Life on our planet has evolved energetically costly repair mechanisms to protect genetic material. Complex cell membranes had to evolve to provide compartmental boundaries to maintain the integrity of biomolecules necessary for life’s chemistry. Metabolic intermediates are often unstable in water. Active sites of enzymes have in fact evolved to exclude water; a mutation in the genetic material that codes for the enzyme that allows water access in the active site often leads to the synthesis of undesirable side-products.
Also metabolic precursors need to stay soluble, but not diffuse across the plasma membrane.

Interestingly enough a universal mechanism to control cell diffusion of biomolecules that evolved was the use of phosphate esters in metabolic intermediates in spite of the fact that phosphate is the least abundant of the major elements of life, and in its reduced form is highly soluble in the presence of iron, so much of it disappeared during planetary differentiation with much of the remaining phosphorus precipitating into very insoluble salts (e.g. apatite).

Of course we know that water needs a narrow temperature range in order to remain stable. Ice crystal formation of freezing water destroys cellular membranes. In my own lab I use a -70C freezer to quickly freeze microbes, and have to use cryoprotectants like glycerol or milk to reduce ice crystal formation. Organisms have evolved elaborate strategies such as the synthesis of complex sugars like trehalose or peptides to bind and prevent crystallization.

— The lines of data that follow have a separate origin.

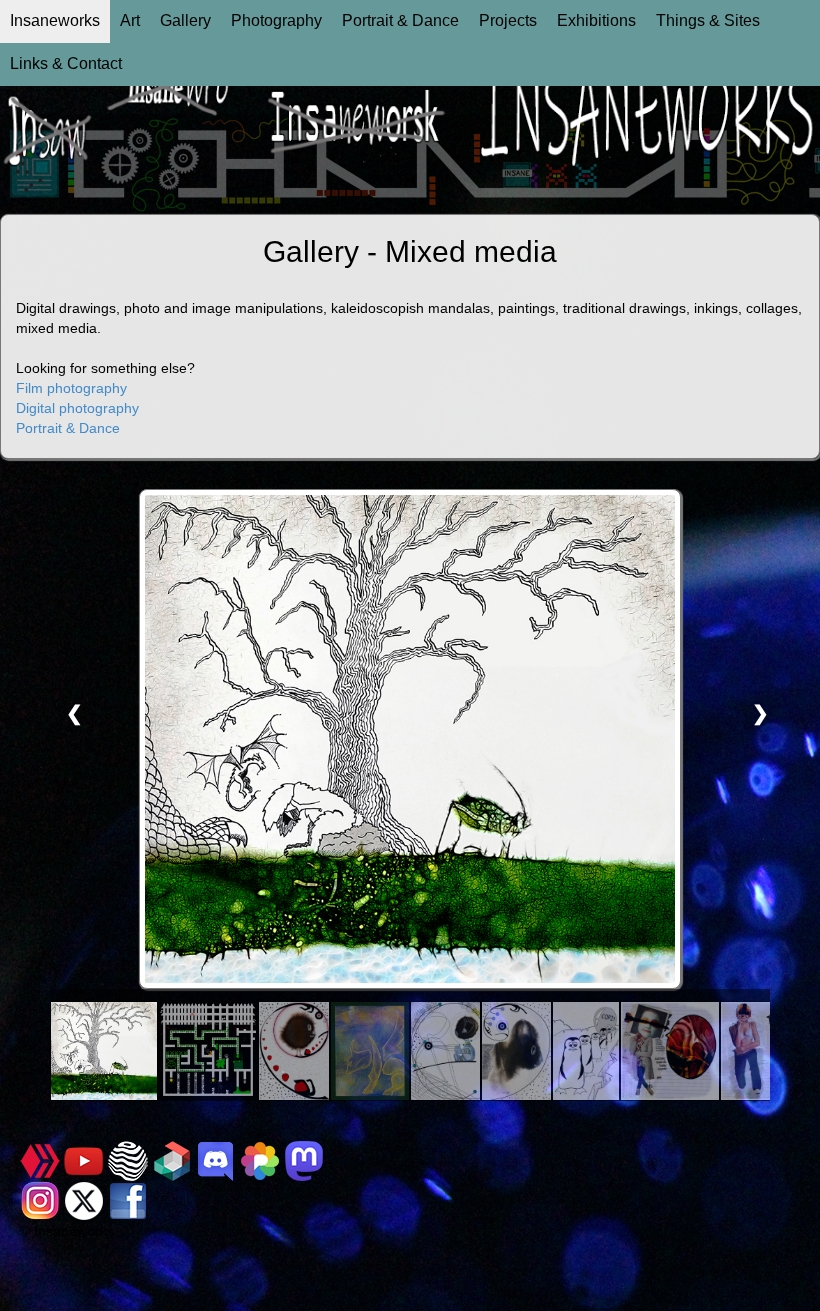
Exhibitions (596, 20)
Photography (276, 20)
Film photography (71, 388)
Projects (508, 20)
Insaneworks (55, 20)
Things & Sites (708, 20)
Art (130, 20)
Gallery (185, 20)
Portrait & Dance (400, 20)
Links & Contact (66, 63)
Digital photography (77, 408)
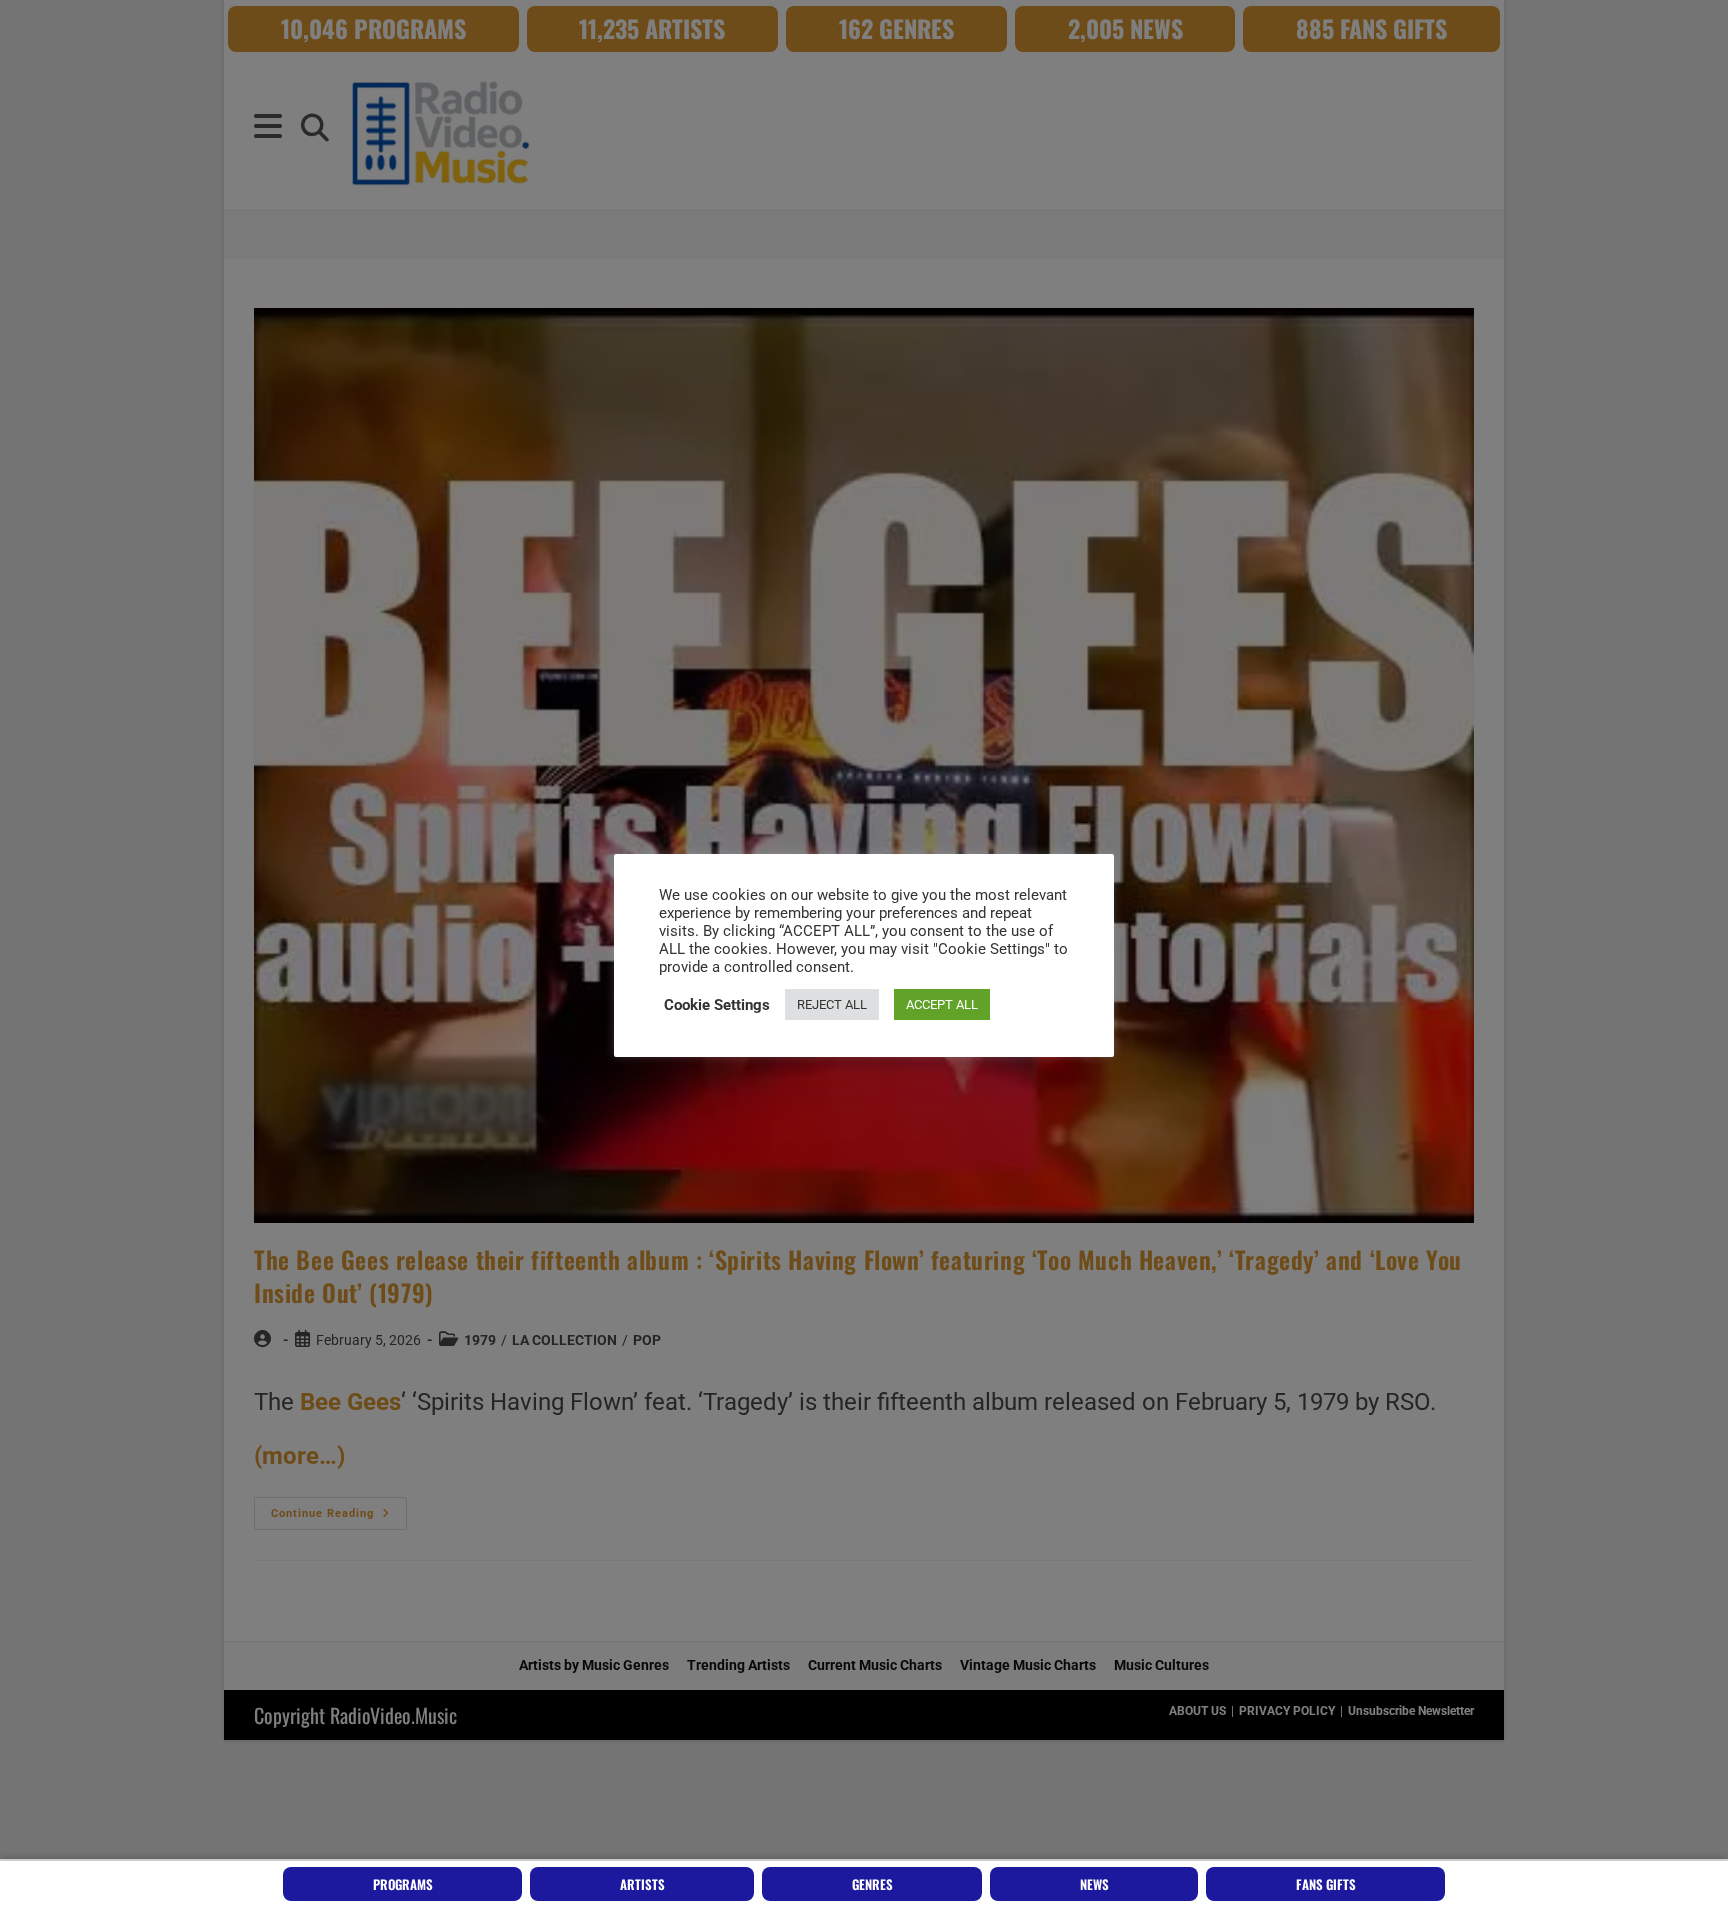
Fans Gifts (1326, 1884)
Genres (872, 1884)
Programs (403, 1884)
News (1094, 1884)
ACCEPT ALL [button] (942, 1004)
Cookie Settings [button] (717, 1005)
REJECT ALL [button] (832, 1004)
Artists (642, 1884)
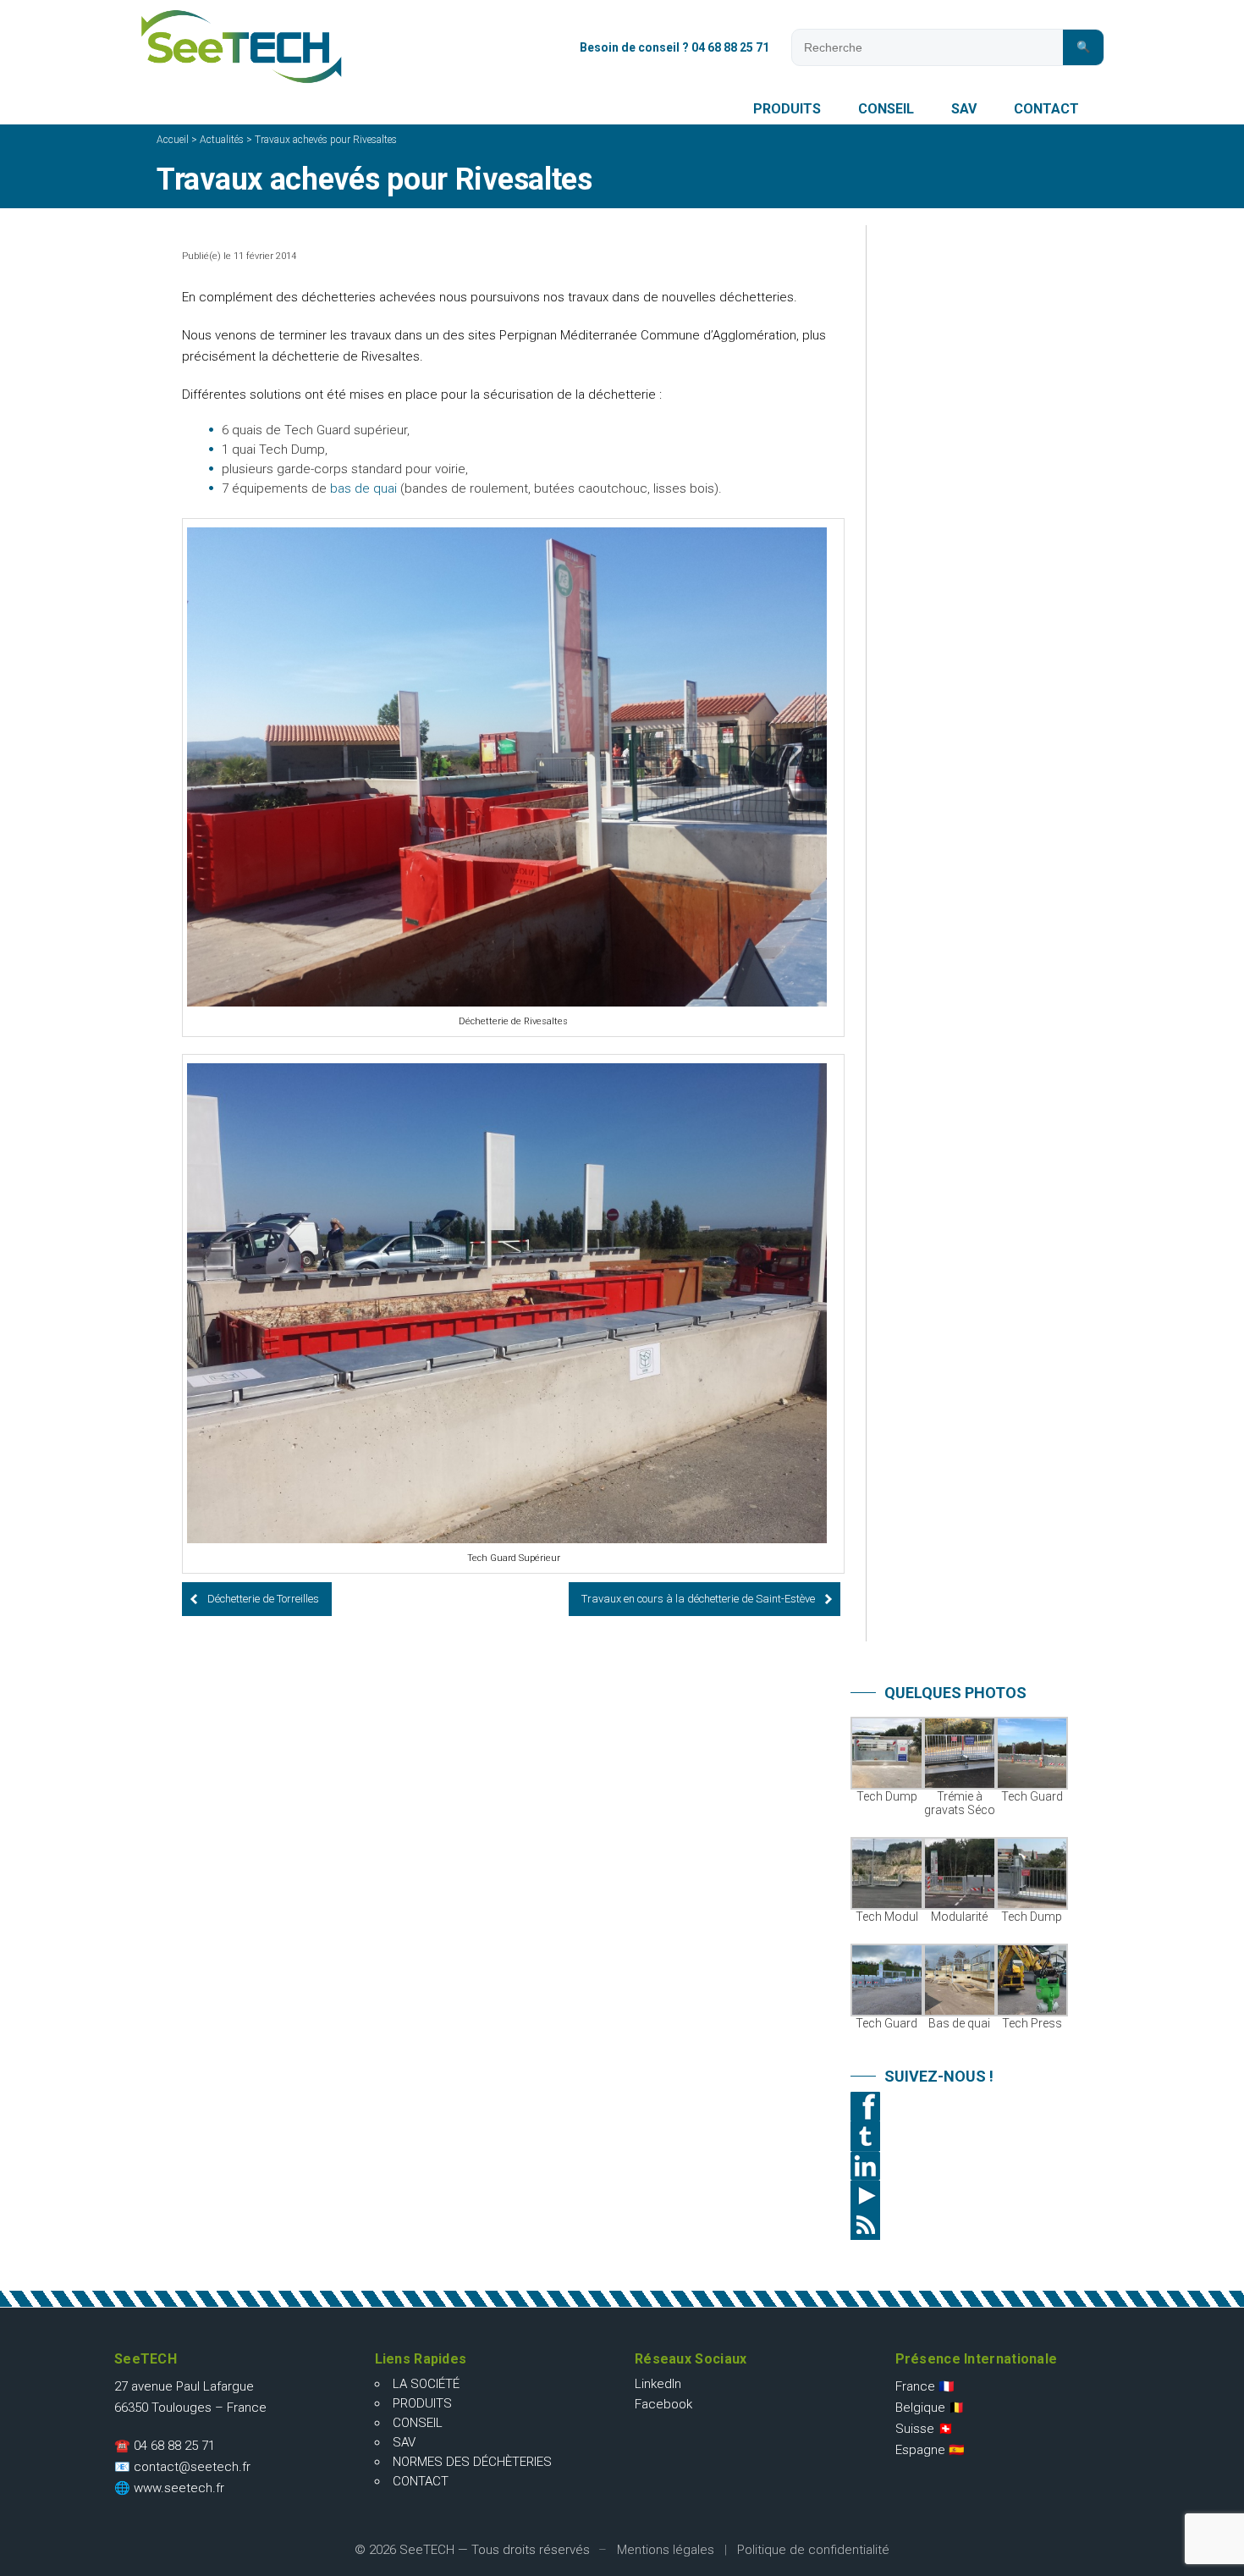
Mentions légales (665, 2549)
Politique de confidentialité (813, 2549)
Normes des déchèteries (472, 2461)
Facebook (663, 2404)
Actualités (222, 140)
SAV (964, 109)
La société (426, 2383)
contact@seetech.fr (192, 2466)
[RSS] (960, 2225)
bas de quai (363, 488)
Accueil (173, 140)
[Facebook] (960, 2106)
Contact (1046, 109)
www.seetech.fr (179, 2488)
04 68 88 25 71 (174, 2445)
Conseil (886, 109)
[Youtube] (960, 2195)
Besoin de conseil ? (674, 47)
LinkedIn (658, 2383)
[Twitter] (960, 2136)
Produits (787, 109)
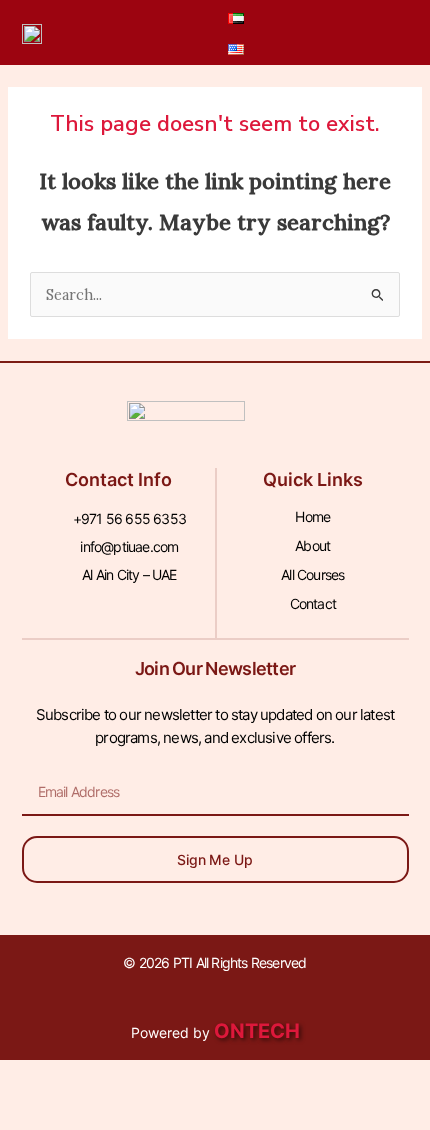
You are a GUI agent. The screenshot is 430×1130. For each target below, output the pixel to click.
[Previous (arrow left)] (40, 1114)
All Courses (312, 574)
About (312, 545)
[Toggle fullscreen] (124, 1079)
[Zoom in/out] (40, 1079)
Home (312, 516)
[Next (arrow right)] (124, 1114)
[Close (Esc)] (292, 1079)
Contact (313, 603)
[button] (329, 33)
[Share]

Biochemistry relies on the production and especially the post-translational folding of proteins to shape them to do all sorts of regulatory jobs in the cell. The hydrogen bonding properties of water make it very difficult for proteins to maintain their critical three dimentional shape, because hydrogen bonding of water to unfolded proteins is more likely and inhibits intramolecular bonding necessary for folding. Szostak supposes that stable folded protein structures could be possible with simpler, shorter polymeric sequences (and easier to make) if water was not such a good hydrogen bond donor and acceptor.

The speculation that the presence of water is a necessary condition for the origin of life, or that the discovery of the presence of water makes it much more likely that life has originated on other planets may not…well, hold water.